Find every line of the listing below where "click" appears, and copy it.
(Records shown)
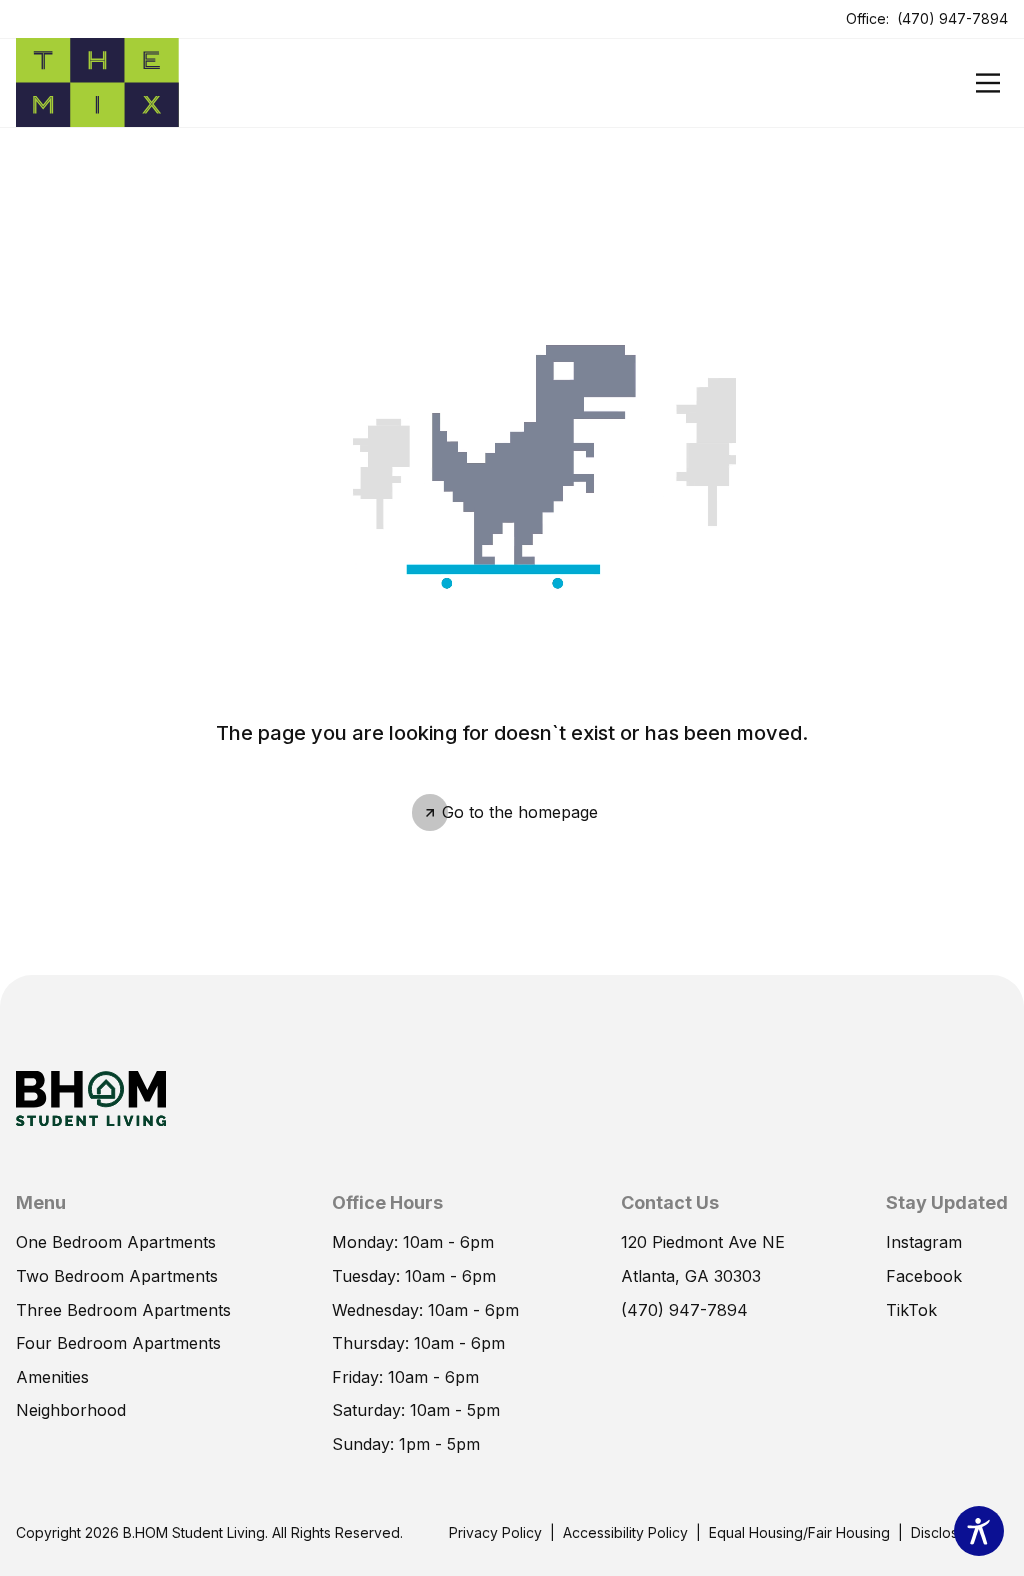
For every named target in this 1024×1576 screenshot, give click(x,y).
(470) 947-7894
(End Records shown)
(Records shown)
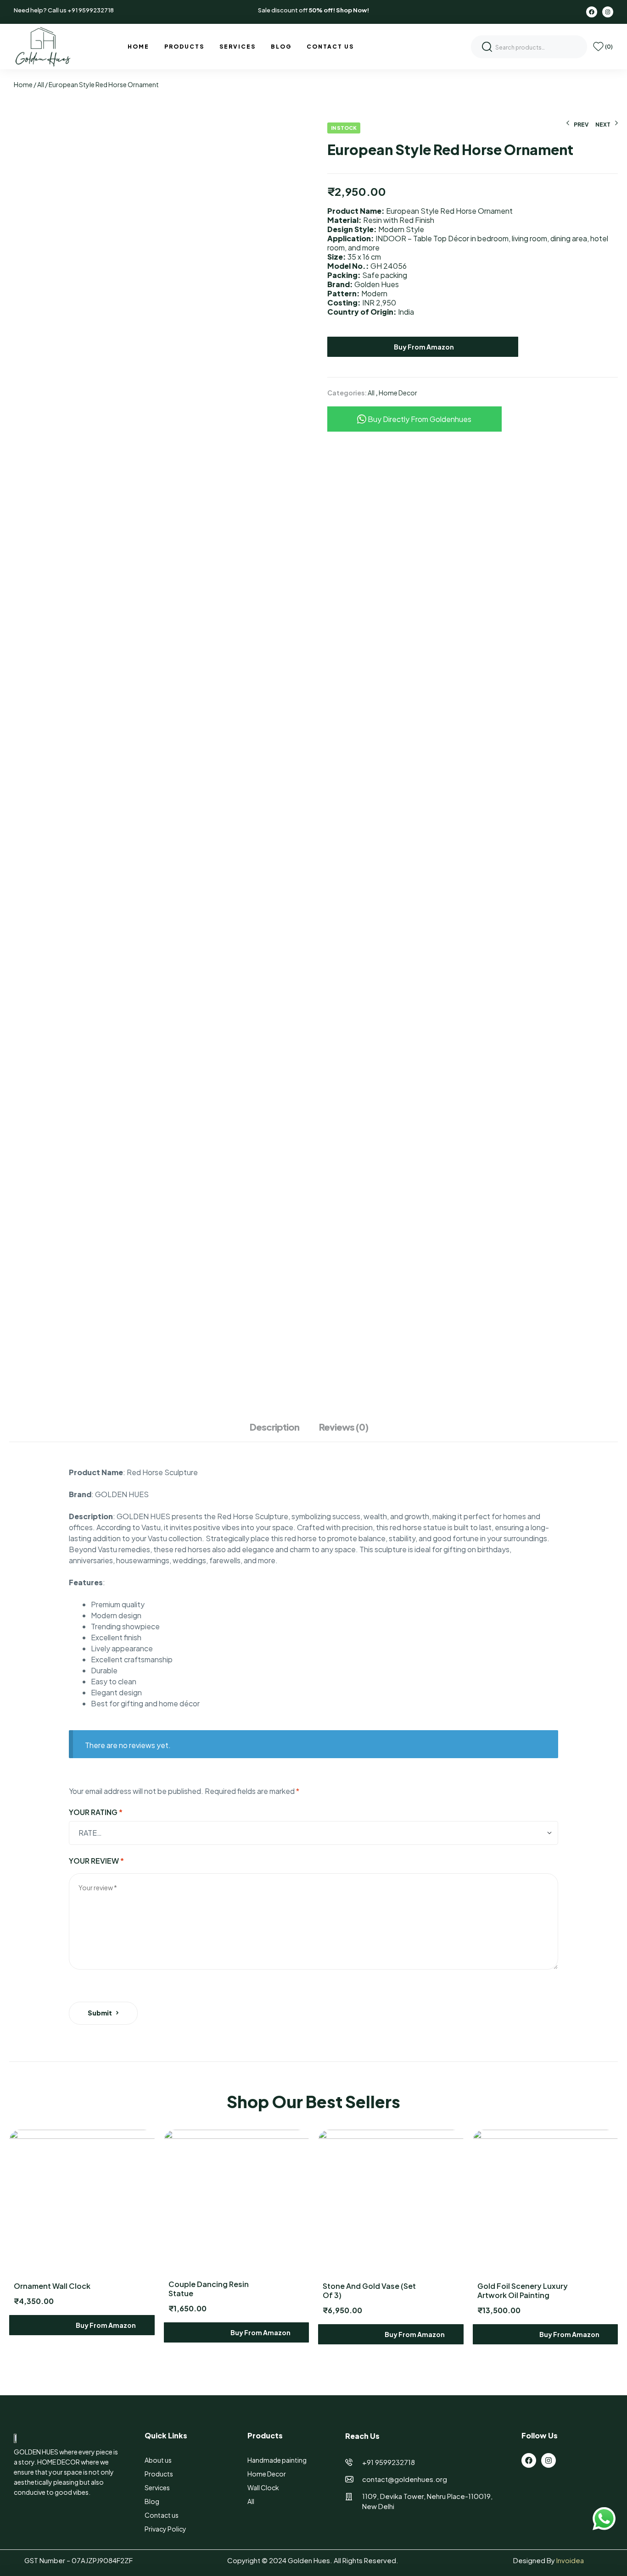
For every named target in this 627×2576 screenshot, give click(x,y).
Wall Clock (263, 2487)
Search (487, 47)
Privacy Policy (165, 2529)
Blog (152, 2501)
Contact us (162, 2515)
(End Records shown)
Response below -
For every named target in this 1024×1576 screenshot, give click(x,y).
For every named target in this 627×2576 screenshot, give click(x,y).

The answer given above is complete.